Abstract

Dear Editor,
Rules governing access to the Medical Benefits Schedule item numbers for transcranial magnetic stimulation (TMS) include the following: 1. Patients who received TMS prior to November 2021 are not allowed TMS rebates. 2. There is a lifetime limit of 50 TMS session rebates. 3. Maintenance TMS is not rebated.
Major depressive disorder (MDD) is a leading contributor to the global burden of disease. It causes great suffering and incapacity and is a suicide risk factor.
Between one-third and one-half of patients with MDD do not respond to pharmacological treatments. 1 An episode of MDD which fails to respond to two trials of different antidepressant medications, provided at recommended doses and sustained for the recommended period, is termed treatment resistant depression (TRD). Importantly, TRD is not only difficult to bring to remission but is also prone to relapse.
It is a requirement of the Australian item numbers for TMS that patients must qualify as TRD. TMS is effective in the treatment of TRD – a recent multisite naturalistic study found 31% of patients achieved response (meaning at least some relief) and 22.8% achieved remission. 2 Other reports describe higher response and remission rates. This capacity of TMS to assist people suffering TRD means it must be a component of the treatment armamentarium.

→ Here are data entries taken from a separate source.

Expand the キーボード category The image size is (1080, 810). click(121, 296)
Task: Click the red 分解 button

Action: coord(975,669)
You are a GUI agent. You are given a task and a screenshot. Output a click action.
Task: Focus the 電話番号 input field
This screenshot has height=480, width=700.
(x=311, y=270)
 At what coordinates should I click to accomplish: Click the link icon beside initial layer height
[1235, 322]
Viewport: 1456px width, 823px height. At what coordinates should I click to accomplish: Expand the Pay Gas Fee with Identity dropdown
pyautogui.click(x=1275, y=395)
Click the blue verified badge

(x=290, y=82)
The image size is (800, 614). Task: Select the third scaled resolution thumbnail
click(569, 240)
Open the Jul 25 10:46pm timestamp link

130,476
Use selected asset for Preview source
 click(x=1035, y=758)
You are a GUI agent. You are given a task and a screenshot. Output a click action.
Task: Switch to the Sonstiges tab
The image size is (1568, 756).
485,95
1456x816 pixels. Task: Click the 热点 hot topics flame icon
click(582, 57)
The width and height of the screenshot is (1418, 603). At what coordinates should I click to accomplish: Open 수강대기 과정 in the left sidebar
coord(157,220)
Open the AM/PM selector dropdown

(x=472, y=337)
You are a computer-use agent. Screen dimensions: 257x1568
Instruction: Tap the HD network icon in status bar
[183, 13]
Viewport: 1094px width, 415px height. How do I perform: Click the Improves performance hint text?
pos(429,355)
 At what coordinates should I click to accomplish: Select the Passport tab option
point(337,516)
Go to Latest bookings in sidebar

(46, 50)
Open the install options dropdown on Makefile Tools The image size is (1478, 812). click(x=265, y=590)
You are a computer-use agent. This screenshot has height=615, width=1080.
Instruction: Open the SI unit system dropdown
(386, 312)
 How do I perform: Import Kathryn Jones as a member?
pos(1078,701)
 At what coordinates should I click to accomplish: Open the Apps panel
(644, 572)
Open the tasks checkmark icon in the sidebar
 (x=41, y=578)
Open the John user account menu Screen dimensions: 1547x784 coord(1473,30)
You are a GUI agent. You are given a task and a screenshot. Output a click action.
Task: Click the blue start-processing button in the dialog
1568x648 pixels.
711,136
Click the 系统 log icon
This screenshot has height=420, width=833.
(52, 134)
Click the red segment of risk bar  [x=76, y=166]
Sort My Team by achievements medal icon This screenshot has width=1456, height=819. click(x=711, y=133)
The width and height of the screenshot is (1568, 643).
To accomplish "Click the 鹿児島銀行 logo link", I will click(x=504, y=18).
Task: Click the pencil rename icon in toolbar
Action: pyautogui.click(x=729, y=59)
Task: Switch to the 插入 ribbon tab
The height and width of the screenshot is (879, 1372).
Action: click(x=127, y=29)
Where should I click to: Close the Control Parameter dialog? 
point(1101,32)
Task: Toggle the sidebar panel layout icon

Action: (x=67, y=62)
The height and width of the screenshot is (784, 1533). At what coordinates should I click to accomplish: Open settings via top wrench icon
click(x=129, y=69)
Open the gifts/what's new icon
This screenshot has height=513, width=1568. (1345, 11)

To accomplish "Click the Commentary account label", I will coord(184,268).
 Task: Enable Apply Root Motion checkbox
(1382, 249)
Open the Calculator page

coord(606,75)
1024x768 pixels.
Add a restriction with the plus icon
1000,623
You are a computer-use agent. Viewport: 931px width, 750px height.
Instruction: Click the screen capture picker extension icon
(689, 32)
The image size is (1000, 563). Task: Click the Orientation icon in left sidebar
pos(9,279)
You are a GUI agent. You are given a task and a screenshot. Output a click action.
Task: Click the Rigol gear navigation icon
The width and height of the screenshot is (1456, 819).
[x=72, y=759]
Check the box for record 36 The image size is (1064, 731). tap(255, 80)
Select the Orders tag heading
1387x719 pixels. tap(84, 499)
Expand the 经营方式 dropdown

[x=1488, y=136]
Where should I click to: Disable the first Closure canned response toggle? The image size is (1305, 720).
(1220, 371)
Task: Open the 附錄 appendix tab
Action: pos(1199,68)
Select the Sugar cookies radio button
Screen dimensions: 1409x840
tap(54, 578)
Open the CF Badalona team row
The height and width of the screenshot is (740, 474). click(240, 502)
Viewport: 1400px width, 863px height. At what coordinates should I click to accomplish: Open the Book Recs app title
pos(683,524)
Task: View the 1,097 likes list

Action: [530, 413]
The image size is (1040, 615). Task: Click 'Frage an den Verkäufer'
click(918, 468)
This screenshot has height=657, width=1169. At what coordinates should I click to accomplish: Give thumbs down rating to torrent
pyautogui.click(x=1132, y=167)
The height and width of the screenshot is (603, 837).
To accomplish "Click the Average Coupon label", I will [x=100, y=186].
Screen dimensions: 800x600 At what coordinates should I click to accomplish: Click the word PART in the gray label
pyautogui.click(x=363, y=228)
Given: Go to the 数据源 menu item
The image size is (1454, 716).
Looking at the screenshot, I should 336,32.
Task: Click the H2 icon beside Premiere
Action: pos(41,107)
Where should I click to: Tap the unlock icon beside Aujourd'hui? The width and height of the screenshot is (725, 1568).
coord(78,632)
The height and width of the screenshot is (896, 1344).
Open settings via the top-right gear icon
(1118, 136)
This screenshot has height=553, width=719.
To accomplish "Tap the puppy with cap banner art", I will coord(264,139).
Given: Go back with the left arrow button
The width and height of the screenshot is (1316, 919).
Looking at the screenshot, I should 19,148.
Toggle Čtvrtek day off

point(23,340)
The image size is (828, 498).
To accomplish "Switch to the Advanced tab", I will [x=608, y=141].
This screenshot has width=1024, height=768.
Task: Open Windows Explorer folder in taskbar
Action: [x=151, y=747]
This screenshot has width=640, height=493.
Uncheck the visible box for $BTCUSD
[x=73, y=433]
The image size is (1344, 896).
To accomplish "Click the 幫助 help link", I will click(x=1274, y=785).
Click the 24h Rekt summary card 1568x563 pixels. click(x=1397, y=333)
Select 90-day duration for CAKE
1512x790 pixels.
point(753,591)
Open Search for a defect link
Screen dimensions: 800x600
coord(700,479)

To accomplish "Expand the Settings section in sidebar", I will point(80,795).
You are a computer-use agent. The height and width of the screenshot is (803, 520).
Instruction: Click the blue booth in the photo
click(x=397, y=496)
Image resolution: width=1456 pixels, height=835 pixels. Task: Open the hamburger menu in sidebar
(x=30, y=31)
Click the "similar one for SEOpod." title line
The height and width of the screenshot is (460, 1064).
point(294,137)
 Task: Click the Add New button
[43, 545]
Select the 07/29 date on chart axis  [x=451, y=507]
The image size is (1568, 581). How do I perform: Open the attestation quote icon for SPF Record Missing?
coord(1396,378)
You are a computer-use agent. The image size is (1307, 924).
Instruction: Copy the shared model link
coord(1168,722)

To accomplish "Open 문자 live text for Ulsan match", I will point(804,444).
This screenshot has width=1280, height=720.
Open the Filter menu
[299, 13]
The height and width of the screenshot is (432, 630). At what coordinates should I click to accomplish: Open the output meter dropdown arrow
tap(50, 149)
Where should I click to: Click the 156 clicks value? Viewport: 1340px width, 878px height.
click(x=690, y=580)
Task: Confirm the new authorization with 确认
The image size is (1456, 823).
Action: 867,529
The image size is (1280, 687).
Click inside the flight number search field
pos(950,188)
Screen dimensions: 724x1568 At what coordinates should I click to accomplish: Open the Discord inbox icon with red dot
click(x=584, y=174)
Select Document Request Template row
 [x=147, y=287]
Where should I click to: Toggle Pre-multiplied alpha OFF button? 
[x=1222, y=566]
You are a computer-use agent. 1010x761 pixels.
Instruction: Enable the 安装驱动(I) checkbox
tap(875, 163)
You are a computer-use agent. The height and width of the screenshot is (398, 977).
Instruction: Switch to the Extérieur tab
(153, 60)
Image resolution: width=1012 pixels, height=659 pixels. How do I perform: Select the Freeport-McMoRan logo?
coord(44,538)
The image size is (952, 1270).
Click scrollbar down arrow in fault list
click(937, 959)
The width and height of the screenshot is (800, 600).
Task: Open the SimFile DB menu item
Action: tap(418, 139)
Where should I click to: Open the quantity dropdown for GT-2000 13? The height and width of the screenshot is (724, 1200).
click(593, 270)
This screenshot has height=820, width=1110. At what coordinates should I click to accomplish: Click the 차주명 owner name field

Relapse while taking antidepressant medication is not uncommon. The durability of remissions induced by ECT and TMS are similar. Almost 40% of ECT patients who achieve remission (and continue on pharmacotherapy) relapse within 6 months. 3 Almost 50% of TMS patients who achieve remission also relapse within that period. 4
In the hope of avoiding relapse, all forms of acute depression treatment (medication, ECT and TMS) have at times, for certain patients, been continued after remission has been achieved.
Maintenance TMS, commenced when remission has been achieved, takes various forms, including cluster TMS – 5 treatment sessions delivered over 3–5 days at monthly or greater intervals. Various other forms are being delivered according to predetermined protocols. A recent systematic review concluded that maintenance TMS significantly reduces the risk of relapse. 5
Conclusion
1. It is unreasonable to exclude people who received TMS prior to November 2021 from receiving TMS years later. They still suffer and are at increased risk of suicide, and all effective treatments should be available. 2. It is unreasonable to insist upon a life-time limit of 50 treatment sessions. Many TRD patients will experience more than two episodes during their lives and all will be disabling, distressing and tenacious. Half of these, at least, will at least respond to TMS. 3. It is defensible for maintenance TMS to be unavailable to those who suffer chronic, relapsing TRD – insofar as convincing RCT results are not available.
However, maintenance ECT reduces the occurrence of acute episodes of TRD, and experienced clinicians claim maintenance TMS provides the same benefit. Some scientific opinions support this position. If maintenance TMS is not allowed, there will be more relapses and many more acute courses of TMS will be needed.